Frequently asked questions
Does my state medical board enforce actively?
Varies. California, Texas, Florida, New York, Illinois, Ohio, and a few others have historically active enforcement. Others enforce primarily in response to specific complaints. Assume active enforcement; plan accordingly.
What triggers state medical board complaints?
Patient complaints, competitor complaints, state consumer- protection referrals, and proactive board reviews. Social media marketing is an increasingly common trigger because it’s publicly visible and easy to screenshot for complaint submission.
How do state rules interact with federal rules?

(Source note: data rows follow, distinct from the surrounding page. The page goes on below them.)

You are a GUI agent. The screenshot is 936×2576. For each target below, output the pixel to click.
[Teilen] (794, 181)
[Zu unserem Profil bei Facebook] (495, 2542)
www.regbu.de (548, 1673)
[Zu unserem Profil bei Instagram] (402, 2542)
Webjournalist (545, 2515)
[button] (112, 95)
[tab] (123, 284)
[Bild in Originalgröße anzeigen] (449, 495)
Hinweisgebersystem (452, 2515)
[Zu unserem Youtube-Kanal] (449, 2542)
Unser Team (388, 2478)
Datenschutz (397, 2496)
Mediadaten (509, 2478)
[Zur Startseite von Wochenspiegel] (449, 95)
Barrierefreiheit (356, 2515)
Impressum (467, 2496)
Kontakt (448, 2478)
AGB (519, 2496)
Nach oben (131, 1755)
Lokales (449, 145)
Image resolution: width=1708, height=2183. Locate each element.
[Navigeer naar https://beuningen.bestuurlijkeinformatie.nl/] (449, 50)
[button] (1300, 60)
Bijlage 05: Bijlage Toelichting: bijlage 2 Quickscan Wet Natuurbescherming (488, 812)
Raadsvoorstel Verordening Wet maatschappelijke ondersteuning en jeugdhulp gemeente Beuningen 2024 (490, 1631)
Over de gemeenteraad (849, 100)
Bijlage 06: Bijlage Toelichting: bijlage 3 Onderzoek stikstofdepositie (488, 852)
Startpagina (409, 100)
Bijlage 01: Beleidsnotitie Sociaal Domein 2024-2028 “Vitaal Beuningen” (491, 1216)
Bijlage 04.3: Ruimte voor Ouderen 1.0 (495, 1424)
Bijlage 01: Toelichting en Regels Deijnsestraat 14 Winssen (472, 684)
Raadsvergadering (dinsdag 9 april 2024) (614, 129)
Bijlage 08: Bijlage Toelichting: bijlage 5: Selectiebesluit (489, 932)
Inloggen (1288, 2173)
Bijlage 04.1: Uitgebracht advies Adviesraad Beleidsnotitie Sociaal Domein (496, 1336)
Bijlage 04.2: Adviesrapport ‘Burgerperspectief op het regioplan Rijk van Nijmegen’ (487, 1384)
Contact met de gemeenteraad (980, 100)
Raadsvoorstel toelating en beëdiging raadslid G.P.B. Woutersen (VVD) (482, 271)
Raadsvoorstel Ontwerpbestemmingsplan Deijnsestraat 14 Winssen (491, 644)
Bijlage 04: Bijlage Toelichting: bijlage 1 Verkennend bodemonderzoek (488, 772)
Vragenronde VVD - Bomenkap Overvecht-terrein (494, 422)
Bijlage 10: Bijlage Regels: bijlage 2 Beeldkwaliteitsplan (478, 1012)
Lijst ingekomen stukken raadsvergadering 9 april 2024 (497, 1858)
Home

Both apply independently. Federal FDA and FTC rules cover federal compliance; state rules add their own. The stricter standard in any given area is what applies.
Do I need separate compliance review for each state?
For multi-state practices, yes - either separate review per state or review against the strictest relevant standard. Telehealth practices specifically need to track state licensure and advertising rules across each state they market to.
What about “reciprocity” between state boards?
State medical boards don’t have broad reciprocity on advertising rules. Each state applies its own rules independently. Being in good standing in one state doesn’t shield against discipline in another.
Can a state medical board action affect federal licensure or status?
State medical board discipline is reported to the National Practitioner Data Bank and affects licensure in other states. It doesn’t directly affect federal status but has broad collateral effects including insurance panel participation and hospital privileges.